SCOPE OF JESUS'S HIGH PRIESTLY PRAYER IN JOHN 17, THE
Encounter, Winter 2006 by Janzen, J Gerald
JESUS'S UNIVERSAL PRAYER CONCERN
Martin Buber has written somewhere that we should not speak of the holy and the not-holy but rather of the holy and the notyet-holy. In a similar vein, I recall someone reporting that when Ernst Bloch, the Marxist philosopher, was asked to sum up his philosophy of hope in a sentence, he responded by saying (presumably by way of revising Aristotle's fundamental logical axiom of identity and difference, enshrined in the saying, "A is not B"), "A is not yet B." The centripetal tendency of the concern for holiness, when it is not transvalued, is to remain content with the distinction, "A is not B." That is, to draw a sharp distinction between the holy and the not-holy, and then to draw a boundary around the holy and protect it from the not-holy-in effect, to take the holy "out of the world." The centrifugal impulse discernible in John 17:15-19, and then again in 17:20-23 (where the concern for sanctity becomes reframed in terms of the concern for oneness), operates out of the divine concern that A may yet become B-that all that is as yet not holy may yet become holy. If Jesus prays "directly" only for his disciples and those who believe through the word of those disciples, and if he prays only "indirectly" for the world, this does not mean that the world lies merely on the fringe of the scope of his intercessory concern. The Jesus of 4:31-42 and 6:51, I suggest, prays so intensely for his followers precisely because, once he returns to the Father, it is they who are to bear his name in witness to the world for the sake of the world.23 If they are to be "perfected" (teteleiomenoi, "completed, finished") into one, it is not simply for the sake of their own perfection. (That would be, as Deutero-Isaiah says, "too light a thing" [49:6].) It is for the sake of their participation (14:12) in the "work" by which Jesus "finishes" the work of God (4:34; 5:36; 17:4; 19:28).

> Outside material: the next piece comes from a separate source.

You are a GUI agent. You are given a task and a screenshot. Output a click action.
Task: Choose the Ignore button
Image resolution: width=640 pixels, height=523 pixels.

The point can be put this way: the Prologue asserts that all things were made through [the Word], and "without him"-choris autou, outside of him, apart from him-was not anything made. Neither, in Jesus's prayer in John 17, is any part of that creation outside of his prayer concern. One mark of those who understand themselves to be his disciples is that the very concern for participation in Jesus' sanctification of himself should commit his followers not to withdraw into a "holy huddle" but to move outward into the world seeking the oneness of the world in God and God's Christ. In the terms of the Nicene Creed, if the first defining mark of the church is its unity and the second its holiness, the third is its apostolicity-its "sentness" into the world. In a subsequent paper I hope to explore the implications of such a vision, and in particular of the scenario in John 4:1^2, for Christian practice at the Lord's Table.
1Unless otherwise indicated, scripture is taken from the Revised Standard Version of the Bible, copyright 1952 [2nd edition, 1971] by the Division of Christian Education of the National Council of the Churches of Christ in the United States of America. Used by permission. All rights reserved.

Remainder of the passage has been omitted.